# RECORDS SHOWN:
= = = = = = =
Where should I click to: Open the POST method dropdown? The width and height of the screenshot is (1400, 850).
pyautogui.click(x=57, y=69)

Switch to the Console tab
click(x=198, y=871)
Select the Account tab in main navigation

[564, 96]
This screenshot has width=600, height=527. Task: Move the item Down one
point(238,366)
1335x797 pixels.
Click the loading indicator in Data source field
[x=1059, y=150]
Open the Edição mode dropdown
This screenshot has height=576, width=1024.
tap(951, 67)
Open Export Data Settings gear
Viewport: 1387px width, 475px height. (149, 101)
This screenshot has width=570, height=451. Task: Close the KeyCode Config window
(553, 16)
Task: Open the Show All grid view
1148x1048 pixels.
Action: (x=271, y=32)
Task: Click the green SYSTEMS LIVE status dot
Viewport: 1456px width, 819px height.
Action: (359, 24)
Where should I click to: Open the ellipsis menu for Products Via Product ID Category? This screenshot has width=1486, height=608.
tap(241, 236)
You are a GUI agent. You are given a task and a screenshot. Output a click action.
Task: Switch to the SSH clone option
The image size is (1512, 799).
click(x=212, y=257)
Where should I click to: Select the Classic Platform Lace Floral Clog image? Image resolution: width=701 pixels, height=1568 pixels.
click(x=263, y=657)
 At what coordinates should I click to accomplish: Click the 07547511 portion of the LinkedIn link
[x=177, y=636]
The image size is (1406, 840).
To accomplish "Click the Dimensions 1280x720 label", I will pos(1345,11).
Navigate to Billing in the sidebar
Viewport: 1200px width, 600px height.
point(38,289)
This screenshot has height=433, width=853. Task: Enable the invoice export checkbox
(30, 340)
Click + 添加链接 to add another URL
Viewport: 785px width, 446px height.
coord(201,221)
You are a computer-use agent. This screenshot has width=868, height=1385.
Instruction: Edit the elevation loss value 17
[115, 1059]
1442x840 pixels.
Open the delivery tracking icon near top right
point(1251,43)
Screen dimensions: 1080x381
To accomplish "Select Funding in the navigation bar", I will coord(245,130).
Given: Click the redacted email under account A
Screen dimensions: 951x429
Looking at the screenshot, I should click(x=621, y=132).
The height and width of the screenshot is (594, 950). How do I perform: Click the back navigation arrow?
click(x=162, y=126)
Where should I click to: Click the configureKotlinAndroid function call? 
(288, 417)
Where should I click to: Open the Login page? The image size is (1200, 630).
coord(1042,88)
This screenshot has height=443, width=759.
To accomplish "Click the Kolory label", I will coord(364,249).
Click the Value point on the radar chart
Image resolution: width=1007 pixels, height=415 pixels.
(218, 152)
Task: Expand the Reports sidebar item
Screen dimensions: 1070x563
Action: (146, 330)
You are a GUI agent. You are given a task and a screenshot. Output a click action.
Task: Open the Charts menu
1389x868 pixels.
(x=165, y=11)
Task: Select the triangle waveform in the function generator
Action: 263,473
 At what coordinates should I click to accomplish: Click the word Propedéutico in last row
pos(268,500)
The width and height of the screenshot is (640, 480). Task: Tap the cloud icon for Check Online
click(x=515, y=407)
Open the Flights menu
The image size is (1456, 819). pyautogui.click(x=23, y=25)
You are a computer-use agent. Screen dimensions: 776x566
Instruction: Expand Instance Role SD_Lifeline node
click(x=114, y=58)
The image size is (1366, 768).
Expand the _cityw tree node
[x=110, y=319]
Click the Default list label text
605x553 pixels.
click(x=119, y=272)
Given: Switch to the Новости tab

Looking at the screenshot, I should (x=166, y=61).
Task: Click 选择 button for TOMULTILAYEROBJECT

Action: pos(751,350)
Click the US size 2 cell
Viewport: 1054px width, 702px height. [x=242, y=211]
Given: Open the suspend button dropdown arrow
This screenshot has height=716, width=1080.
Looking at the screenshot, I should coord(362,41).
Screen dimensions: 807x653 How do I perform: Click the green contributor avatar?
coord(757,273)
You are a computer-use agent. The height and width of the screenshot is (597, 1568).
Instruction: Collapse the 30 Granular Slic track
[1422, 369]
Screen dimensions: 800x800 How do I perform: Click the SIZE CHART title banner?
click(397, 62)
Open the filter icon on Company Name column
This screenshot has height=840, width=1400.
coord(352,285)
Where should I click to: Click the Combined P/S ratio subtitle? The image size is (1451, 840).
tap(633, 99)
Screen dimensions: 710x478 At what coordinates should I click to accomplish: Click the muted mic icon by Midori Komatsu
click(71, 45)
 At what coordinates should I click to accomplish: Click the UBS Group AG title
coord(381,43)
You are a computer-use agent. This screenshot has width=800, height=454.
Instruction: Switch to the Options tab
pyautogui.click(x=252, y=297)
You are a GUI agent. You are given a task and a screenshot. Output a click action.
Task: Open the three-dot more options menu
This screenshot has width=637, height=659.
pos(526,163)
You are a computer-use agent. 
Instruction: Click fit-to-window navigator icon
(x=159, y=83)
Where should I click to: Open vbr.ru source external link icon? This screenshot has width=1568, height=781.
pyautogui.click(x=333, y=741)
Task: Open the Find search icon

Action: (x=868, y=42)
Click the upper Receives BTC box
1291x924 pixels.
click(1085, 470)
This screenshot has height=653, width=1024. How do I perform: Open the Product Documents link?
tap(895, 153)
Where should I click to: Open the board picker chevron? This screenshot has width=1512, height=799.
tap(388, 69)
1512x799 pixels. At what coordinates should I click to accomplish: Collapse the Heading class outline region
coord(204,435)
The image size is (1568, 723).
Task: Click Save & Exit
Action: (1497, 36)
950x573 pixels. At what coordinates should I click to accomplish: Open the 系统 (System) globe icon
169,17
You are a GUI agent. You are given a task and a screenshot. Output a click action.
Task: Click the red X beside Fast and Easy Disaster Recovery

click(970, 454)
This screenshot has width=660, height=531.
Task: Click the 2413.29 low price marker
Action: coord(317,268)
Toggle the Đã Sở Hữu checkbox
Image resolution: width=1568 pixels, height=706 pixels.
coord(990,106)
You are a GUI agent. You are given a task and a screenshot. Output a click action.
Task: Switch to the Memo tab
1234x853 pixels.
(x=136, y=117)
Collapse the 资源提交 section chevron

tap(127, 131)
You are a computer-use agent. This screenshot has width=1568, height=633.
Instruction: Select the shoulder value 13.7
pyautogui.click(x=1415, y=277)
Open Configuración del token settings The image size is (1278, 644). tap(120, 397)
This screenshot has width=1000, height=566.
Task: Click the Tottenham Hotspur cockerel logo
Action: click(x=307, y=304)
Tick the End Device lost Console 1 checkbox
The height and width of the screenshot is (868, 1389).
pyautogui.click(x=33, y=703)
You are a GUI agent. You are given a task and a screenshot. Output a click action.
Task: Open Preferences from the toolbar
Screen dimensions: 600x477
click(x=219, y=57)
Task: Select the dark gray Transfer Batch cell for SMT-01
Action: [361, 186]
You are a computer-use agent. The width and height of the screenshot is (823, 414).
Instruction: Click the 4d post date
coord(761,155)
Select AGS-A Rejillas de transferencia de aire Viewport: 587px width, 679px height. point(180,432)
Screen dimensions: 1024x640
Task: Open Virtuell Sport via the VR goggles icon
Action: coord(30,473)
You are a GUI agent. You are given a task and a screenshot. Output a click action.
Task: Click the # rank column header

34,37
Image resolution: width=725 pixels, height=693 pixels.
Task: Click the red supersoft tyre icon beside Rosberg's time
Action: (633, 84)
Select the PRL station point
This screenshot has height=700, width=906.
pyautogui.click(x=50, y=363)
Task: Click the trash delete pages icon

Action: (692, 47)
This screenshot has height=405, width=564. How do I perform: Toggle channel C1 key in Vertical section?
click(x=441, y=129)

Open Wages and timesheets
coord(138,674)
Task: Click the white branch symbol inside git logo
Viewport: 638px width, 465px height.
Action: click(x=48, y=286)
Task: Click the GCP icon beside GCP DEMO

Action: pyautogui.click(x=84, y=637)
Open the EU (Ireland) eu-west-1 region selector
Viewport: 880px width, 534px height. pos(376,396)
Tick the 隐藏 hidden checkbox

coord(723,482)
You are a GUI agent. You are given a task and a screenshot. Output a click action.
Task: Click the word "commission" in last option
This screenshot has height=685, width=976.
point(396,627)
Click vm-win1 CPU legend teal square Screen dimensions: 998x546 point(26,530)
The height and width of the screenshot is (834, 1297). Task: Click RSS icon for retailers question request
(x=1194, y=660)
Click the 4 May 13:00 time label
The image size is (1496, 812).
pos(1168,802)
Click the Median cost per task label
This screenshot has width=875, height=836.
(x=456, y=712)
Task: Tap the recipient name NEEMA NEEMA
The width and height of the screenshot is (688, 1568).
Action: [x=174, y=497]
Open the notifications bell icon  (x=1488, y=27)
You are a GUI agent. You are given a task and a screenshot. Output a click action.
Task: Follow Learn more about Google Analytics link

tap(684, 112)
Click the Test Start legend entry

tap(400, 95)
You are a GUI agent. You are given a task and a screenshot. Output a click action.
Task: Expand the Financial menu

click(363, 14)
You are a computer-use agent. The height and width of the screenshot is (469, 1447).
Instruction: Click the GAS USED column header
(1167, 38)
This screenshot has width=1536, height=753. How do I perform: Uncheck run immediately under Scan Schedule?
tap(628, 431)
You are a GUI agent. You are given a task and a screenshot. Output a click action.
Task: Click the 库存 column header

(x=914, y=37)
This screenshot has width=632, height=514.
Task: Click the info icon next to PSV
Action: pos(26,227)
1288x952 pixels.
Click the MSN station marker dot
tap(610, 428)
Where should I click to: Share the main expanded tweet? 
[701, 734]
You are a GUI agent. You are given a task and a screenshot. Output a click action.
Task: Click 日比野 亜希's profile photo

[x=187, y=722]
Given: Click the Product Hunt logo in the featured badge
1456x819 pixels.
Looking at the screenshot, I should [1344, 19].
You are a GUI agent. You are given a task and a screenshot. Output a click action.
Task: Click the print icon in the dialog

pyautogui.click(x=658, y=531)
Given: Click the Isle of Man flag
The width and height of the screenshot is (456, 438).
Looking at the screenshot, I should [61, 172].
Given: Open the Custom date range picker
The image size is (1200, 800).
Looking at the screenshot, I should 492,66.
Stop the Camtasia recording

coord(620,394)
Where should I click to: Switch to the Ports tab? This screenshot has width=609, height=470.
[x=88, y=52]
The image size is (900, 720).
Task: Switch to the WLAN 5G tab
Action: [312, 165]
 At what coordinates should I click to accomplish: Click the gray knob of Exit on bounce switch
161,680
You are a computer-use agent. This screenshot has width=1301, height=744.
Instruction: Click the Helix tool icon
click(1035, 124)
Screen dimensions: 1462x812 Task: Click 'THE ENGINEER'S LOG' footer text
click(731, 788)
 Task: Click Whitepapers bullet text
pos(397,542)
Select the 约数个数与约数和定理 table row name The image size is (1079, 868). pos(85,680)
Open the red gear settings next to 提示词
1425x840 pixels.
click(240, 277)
= = = = = = =
# WHAT THE TASK REQUIRES:
Rewrite the data from the line with "Stop the Camtasia recording" through the end, replacing "Ports" with "Interfaces" and leaving everything else unchanged.

# EXERCISE RESULT:
Stop the Camtasia recording

coord(620,394)
Where should I click to: Switch to the Interfaces tab? This screenshot has width=609, height=470.
[x=88, y=52]
The image size is (900, 720).
Task: Switch to the WLAN 5G tab
Action: [312, 165]
 At what coordinates should I click to accomplish: Click the gray knob of Exit on bounce switch
161,680
You are a computer-use agent. This screenshot has width=1301, height=744.
Instruction: Click the Helix tool icon
click(1035, 124)
Screen dimensions: 1462x812 Task: Click 'THE ENGINEER'S LOG' footer text
click(731, 788)
 Task: Click Whitepapers bullet text
pos(397,542)
Select the 约数个数与约数和定理 table row name The image size is (1079, 868). pos(85,680)
Open the red gear settings next to 提示词
1425x840 pixels.
click(240, 277)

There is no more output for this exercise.